As a family, we love to celebrate Christmas, not the tinsel and glamor, but the preciousness of gathering together as a family. We also love to remember the most amazing event in the world when God sent His Son to this world—into the womb of a woman and to be born as a little baby.
Bible commentators agree that Jesus was not born at this Christmas time when the world remembers His birth. He would most probably have been born about the month of September during the Feast of Tabernacles. However, this is most probably that time that He was divinely conceived by the power of the of Holy Ghost. Incredible. God coming to the earth as a "seed" from the Father. I am in awe.
We sing the words of O Holy Night:
“Fall on your knees, O hear the angel voices!
O night divine, O night when Christ was born!”
I am sure you are like me and can do nothing less than fall to your knees in wonder and worship!
However, we also love to celebrate Hanukkah which, this year, begins tonight on Christmas Eve. We love to light the Hanukkah candles each night and to also read Scriptures about the Light during our morning and evening devotions.
Hanukkah begins tonight and tomorrow is Day One. We celebrate it for eight days. Why do we celebrate Hanukkah?
1. It is a celebration that Jesus celebrated. Read John 10:22, 23.
2. Hanukkah in the Hebrew means "dedication." God's temple was desecrated by Antiochus Epiphanes in 167 BC, but the Maccabees family led a revolt against the Seleucid armies and called the nation back to God. After they had driven them out of Judea and Jerusalem, the Maccabees consecrated and rededicated the temple. However, God no longer lives in a temple in Jerusalem, but lives in the temple of our hearts. We like to use Hanukkah as time to rededicate the temple of our lives to God.
3. It is called the Feast of Dedication (John 10:22) and also the Festival of Lights. It celebrates the re-lighting of the Menorah. They could only find enough oil for one day, but miraculously the lights kept burning for eight days while they prepared the anointing oil, specifically commanded in the Scriptures. Because this celebration remembers the relighting of the menorah, we like to read Scriptures about God and Christ who are the light and how He also wants us to be His light in this world. We do this at our Family Devotions each morning and evening. And each night we light a Hanukkah candle.
I will post the Scriptures in a separate post for you to print out for the next eight days. Read and meditate on them in your personal devotional time. Then choose the ones you would like to use with your family. For each day, you may like to take half the Scriptures at Family Devotions in the morning and the other half in the evening, or whatever works out in your home.
If you have older children, it's a lovely idea for each one to have their own Bible and give a Scripture for each one to read aloud--and to share what they feel God is saying through the Scriptures. If you have little ones, you may only want to take one, or one or two Scriptures from the list and talk about it.
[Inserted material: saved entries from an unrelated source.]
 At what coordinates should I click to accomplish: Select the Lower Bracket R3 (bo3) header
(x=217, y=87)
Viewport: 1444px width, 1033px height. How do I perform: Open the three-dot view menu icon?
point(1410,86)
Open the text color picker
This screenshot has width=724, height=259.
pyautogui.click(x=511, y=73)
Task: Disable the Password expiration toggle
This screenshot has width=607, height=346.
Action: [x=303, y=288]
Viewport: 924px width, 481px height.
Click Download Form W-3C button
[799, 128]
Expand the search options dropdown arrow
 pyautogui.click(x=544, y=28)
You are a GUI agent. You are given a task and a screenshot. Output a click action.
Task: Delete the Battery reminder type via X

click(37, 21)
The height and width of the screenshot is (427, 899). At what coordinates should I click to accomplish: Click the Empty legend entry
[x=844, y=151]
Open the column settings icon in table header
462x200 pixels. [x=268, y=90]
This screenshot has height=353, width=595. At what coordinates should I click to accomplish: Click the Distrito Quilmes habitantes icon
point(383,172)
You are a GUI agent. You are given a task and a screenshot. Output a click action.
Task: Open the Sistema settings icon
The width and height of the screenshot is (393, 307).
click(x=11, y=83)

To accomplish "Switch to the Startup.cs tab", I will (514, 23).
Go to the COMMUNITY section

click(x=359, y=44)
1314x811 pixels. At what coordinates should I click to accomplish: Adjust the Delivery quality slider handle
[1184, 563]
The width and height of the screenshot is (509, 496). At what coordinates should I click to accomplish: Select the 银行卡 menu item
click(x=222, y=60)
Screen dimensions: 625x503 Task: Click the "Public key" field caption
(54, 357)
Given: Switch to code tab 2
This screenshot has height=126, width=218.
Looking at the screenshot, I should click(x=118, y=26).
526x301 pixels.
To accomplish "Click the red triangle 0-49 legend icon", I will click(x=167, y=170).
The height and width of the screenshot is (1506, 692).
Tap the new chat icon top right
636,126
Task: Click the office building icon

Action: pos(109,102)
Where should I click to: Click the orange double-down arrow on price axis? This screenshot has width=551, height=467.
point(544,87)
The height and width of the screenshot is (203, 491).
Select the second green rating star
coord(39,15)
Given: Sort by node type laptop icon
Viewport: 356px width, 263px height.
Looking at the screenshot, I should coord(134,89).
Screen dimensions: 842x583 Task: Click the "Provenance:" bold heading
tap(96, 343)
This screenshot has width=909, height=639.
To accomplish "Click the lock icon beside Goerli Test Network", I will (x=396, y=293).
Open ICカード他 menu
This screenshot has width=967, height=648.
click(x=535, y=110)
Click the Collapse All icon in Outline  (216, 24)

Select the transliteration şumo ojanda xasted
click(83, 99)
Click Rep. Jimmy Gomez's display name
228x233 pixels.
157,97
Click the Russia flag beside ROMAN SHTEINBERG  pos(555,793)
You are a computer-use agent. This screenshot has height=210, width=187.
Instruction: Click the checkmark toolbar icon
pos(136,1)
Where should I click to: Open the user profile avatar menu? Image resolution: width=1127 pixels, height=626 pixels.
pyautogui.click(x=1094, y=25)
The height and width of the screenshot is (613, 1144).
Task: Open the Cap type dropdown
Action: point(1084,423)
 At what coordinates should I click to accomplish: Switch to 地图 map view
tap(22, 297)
And don't forget to ask your children questions as you read the Scriptures. This is how you learn together.
During the eight days of Hanukkah, I will also send out a post each day telling you a little story about Hanukkah that relates to us as mothers, or a revelation from the Scriptures about the meaning of Hanukkah. By the way, you may like to take time to read the history of the Maccabees in the Apocrypha. The books in the Apocrypha were not chosen to be part of the cannon of Scripture but the books of Maccabees, 1, 2, 3, and 4 are great historical reading and tell how the Jewish nation was saved from extinction at that time. I am sure God used these brave men to protect His natural people and especially the coming Messiah. No wonder our Savior, Jesus Christ celebrated Hanukkah.